== Task instructions ==
(a) In the production-scaling notes, who provides the test MQTT broker that the application uses?
(b) Reproduce the production-scaling notes from "The Actor model" down to "especially at scale.", swapping "Master" for "Coordinator".

== Quoted text ==

- - -

Scaling for production

The Actor model is well suited for building scalable distributed systems. While the application has an underlying architecture that emphasizes on scalability, it would require further effort in the following areas to make it production ready:

  • IotManager uses the ‘ask’ method for message receipt confirmation via a Future return by the Master. If business logic allows, using the fire-and-forget ‘tell’ method will be significantly more efficient especially at scale.
  • The MQTT broker used in the application is a test broker provided by Mosquitto. A production version of the broker should be installed preferably local to the the IoT system. MQTT brokers from other vendors like HiveMQ, RabbitMQ are also available.
  • As displayed in the console log when running the application, Akka’s default Java serializer isn’t best known for its efficiency. Other serializers such as Kryo, Protocol Buffers should be considered.

- - -

== Data listing ==
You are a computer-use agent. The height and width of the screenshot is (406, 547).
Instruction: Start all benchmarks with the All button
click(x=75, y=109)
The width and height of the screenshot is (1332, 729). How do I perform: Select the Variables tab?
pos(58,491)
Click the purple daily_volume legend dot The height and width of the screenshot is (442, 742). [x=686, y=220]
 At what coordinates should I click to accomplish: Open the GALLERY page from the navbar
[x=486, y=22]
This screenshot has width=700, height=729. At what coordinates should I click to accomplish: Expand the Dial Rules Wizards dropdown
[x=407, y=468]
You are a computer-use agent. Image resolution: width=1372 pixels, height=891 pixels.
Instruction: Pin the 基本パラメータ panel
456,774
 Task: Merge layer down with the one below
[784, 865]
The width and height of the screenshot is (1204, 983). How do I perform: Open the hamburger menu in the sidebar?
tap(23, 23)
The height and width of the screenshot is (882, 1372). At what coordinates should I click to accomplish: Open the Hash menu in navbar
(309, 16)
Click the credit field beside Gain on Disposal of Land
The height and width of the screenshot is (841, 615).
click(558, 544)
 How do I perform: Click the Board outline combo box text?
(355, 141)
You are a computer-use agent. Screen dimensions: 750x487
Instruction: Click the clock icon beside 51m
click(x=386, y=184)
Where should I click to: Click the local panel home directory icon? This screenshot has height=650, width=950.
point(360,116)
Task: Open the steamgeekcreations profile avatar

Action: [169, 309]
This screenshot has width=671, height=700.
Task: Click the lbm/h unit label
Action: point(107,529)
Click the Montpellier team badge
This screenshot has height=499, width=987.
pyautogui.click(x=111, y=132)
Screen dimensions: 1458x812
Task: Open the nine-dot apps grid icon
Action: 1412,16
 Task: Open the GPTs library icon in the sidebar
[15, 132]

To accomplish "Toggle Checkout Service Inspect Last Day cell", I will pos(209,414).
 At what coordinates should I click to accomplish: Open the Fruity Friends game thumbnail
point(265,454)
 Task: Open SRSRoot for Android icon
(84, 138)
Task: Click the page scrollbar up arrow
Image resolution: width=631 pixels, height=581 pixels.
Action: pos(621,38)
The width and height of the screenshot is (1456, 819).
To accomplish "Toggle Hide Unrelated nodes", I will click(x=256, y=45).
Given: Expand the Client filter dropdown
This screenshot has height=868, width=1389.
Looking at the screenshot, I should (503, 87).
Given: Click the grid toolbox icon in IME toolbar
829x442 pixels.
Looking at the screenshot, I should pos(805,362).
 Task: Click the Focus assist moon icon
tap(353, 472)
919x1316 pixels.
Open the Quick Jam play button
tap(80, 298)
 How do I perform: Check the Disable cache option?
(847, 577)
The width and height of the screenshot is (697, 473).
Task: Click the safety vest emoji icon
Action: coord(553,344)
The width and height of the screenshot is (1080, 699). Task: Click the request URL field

- - -

== Responses to the tasks ==
(a) Mosquitto

(b)
The Actor model is well suited for building scalable distributed systems. While the application has an underlying architecture that emphasizes on scalability, it would require further effort in the following areas to make it production ready:

  • IotManager uses the ‘ask’ method for message receipt confirmation via a Future return by the Coordinator. If business logic allows, using the fire-and-forget ‘tell’ method will be significantly more efficient especially at scale.